Q: 父(被相続人)が貴金属、預金、不動産(実家の土地建物)等、計数千万円相当の財産を残して死亡しました。相続人は、私を含め姉弟3人なのですが、遺産の分配で話し合いがまとまらず、遺産分割調停や審判の申立てを検討しています。 もっとも、生前父は長姉Aとともに暮らしていたため、現金はもちろん、預金通帳等は姉が現在も管理しています。そのため、姉が貴金属を処分したり、預金等を勝手に使い込んだりしないか心配です。遺産が分割されるまでの間、姉の使い込みを防止する方法はありませんか。
A: まず、預金については、金融機関に口座凍結を促すことが考えられます(凍結されると、公共料金等の口座引落しもできなくなりますので、予め引落し口座変更等の手続きが必要でしょう)。
また、不動産については、登記名義人が被相続人のまま、姉が勝手に売却することは事実上困難です。
姉が相続人全員の同意があるかのように装い、善意の第三者に売却した場合でも、他の相続人の持分の売却は無効なものとして、登記の訂正を求めることが可能です。
もっとも心配なのは貴金属(動産)の処分です。とはいえ、動産の場合、これを善意で購入した者には即時取得(民法192条)が成立しうることから、現物を取戻すことができなくなるでしょう。また、現金化されたことにより、使い込みも容易になります。
質問は、遺産分割調停・審判を検討しているとのことですので、姉の使い込み防止措置として、「財産管理人選任」の職権発動を促すことや(家事事件手続法200条1項)、「遺産分割審判事件を本案とする保全処分(審判前の保全処分)」を申し立てることが考えられます(同法200条2項)。
審判前の保全処分とは、本案たる家事審判事件又は家事審判事項に係る事項について調停の申立てがあった場合に、これら本案の係属する家庭裁判所が仮差押え、仮処分、財産の管理者の選任その他必要な保全処分を命じるものです(家事事件手続法106条1項。※審判事項ごとに特則規定あり)。

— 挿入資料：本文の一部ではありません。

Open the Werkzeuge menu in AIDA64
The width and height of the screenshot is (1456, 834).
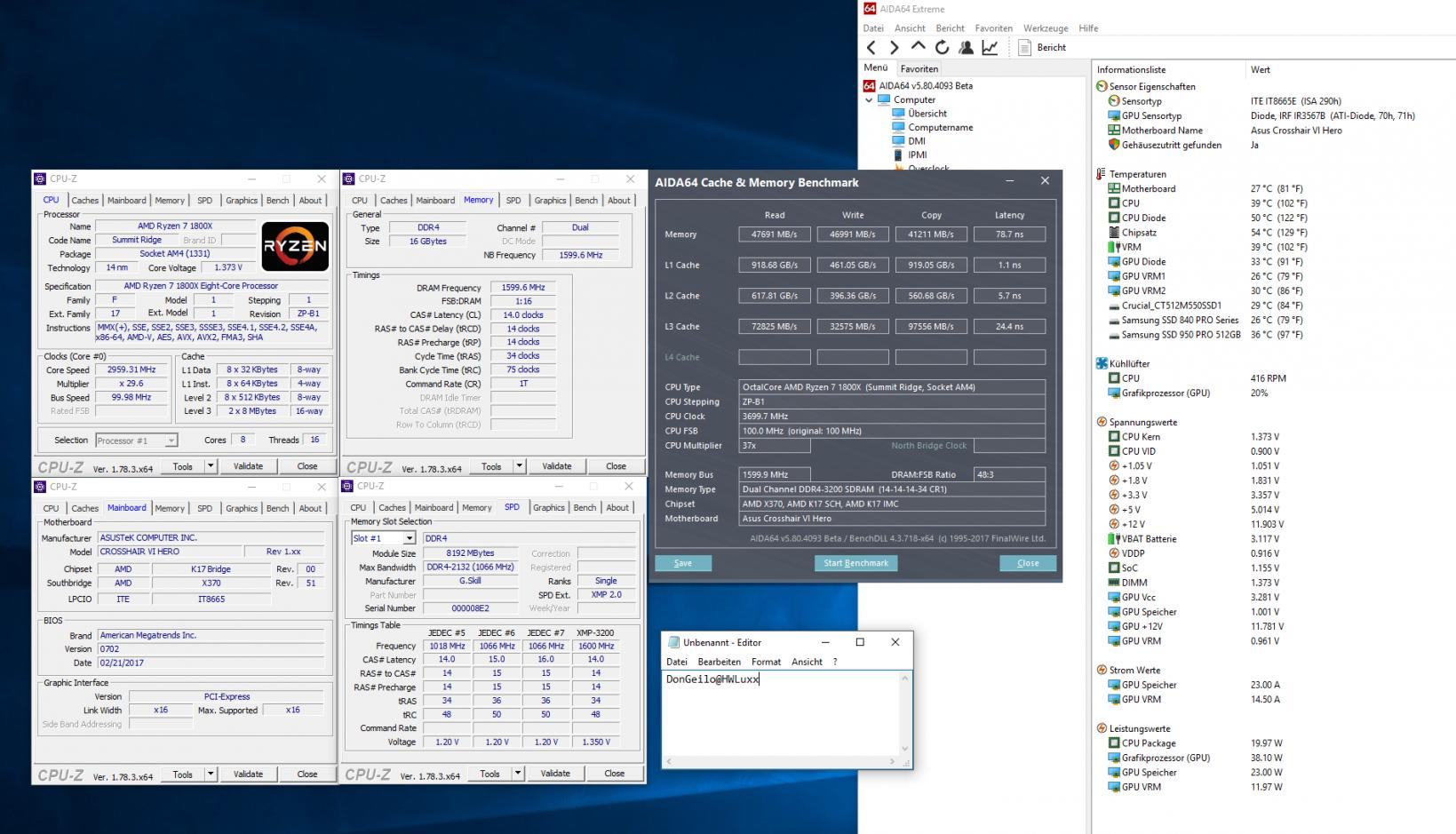pyautogui.click(x=1046, y=28)
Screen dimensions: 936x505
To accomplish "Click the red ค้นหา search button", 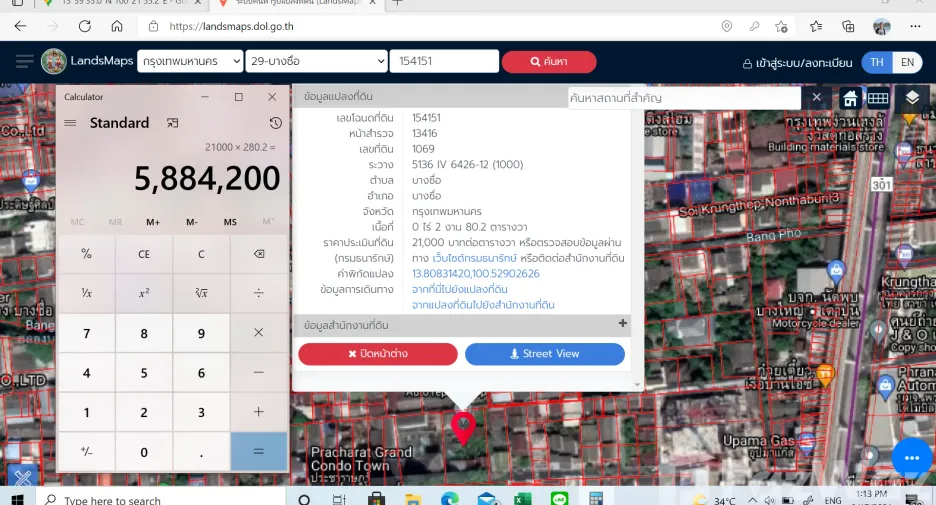I will pos(549,61).
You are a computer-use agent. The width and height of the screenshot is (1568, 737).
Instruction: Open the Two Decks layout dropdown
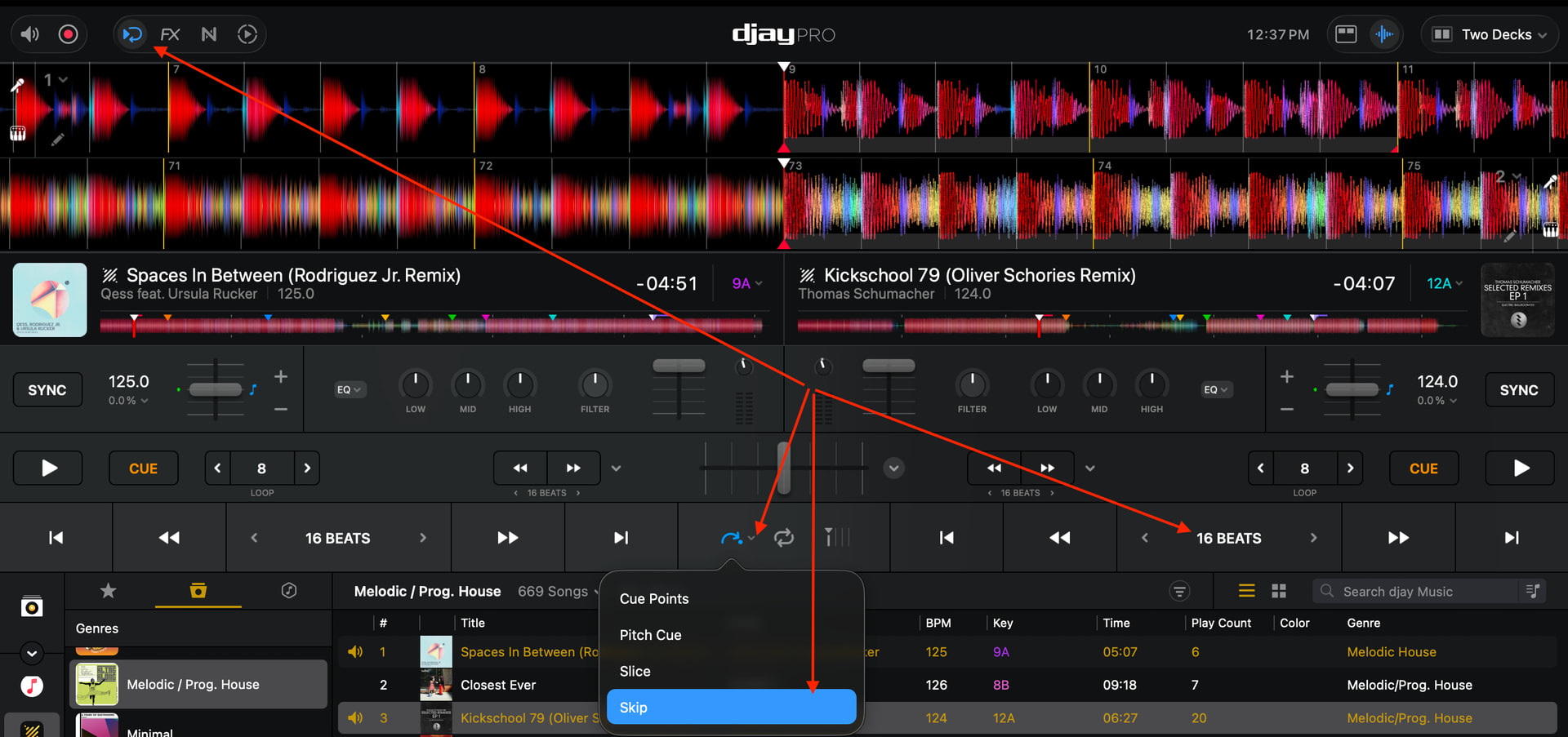point(1490,34)
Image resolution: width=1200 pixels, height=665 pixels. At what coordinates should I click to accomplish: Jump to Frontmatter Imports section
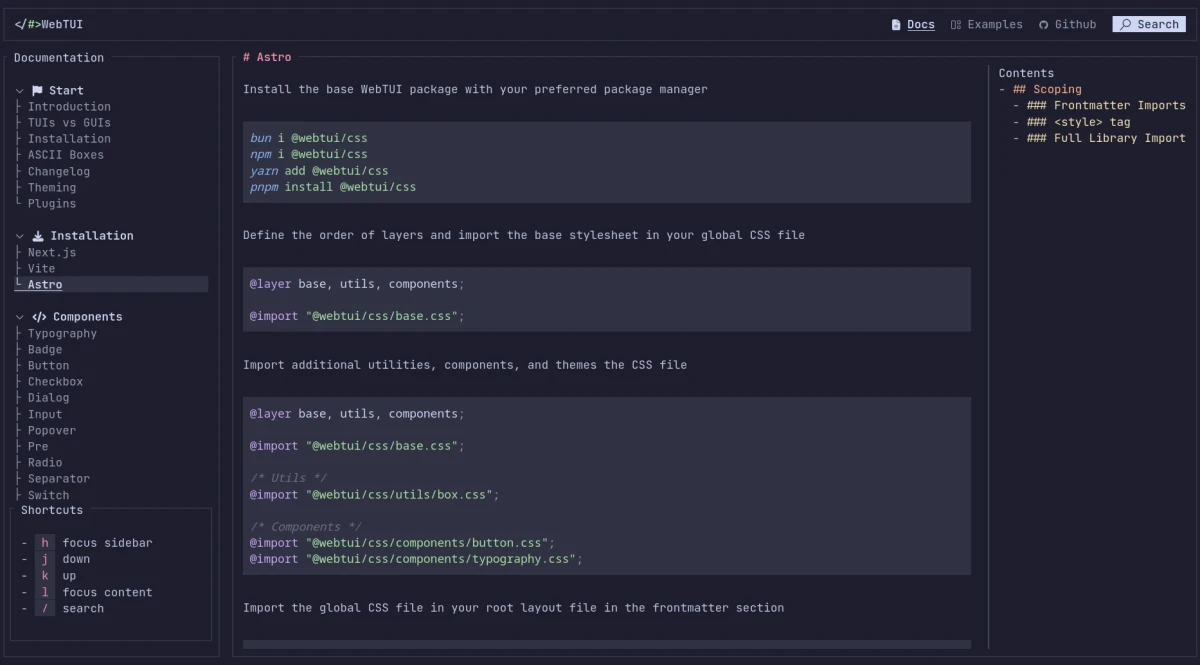(x=1119, y=106)
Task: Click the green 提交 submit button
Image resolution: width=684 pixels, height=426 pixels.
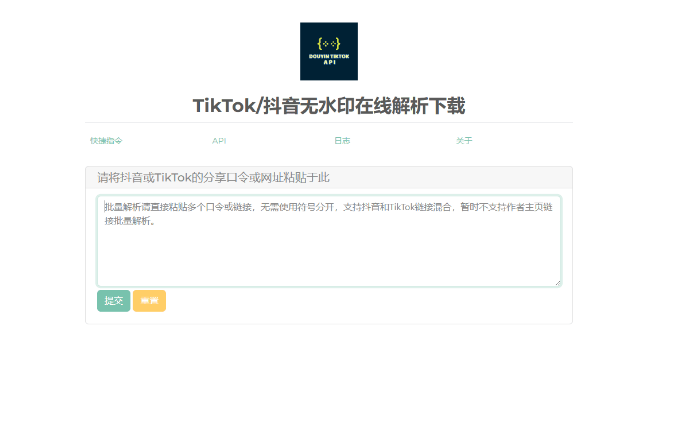Action: [113, 301]
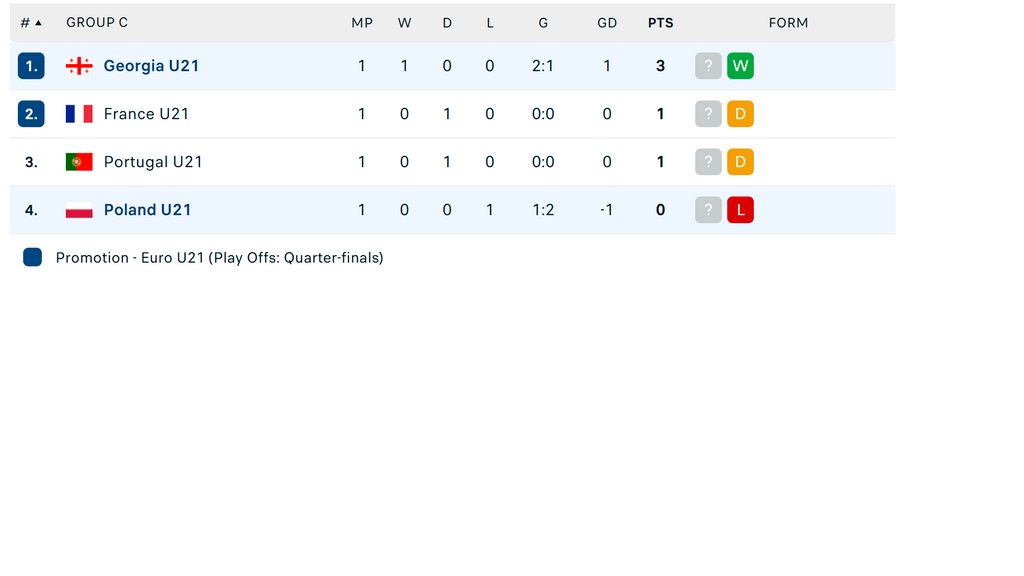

遺産分割調停及び審判を本案とする保全処分として、①財産管理人の選任、財産管理に関する事項の指示、②仮差押え、仮処分等があります(同法200条1項、2項)。
②は当事者の申立て、①は、申立ての他、家庭裁判所の職権によっても行われます。その要件にも違いがあり、①は財産管理のための必要性を疎明するのに対し、②は強制執行を保全し、又は事件の関係人の急迫の危険防止のため必要のあることを疎明することになります。
質問のように、相続財産の管理について争いのある場合には、遺産分割調停とともにこれら保全処分を申立てておき、相続財産にいわば“ロック”をかけておくことを検討する必要があるでしょう。
なお、未分割の相続財産は相続人全員の共有状態にあります。また、預金のように可分な債権や可分債務は、相続開始の時点で法定相続分に従い当然分割と解されていますが、現金や定額郵便貯金は当然分割でないとされています。このような、共有物たる動産・不動産等の無断処分や現金の使い込みは刑法上の横領罪を構成します(ただし、親族相盗例につき、親告罪となる場合もあります)。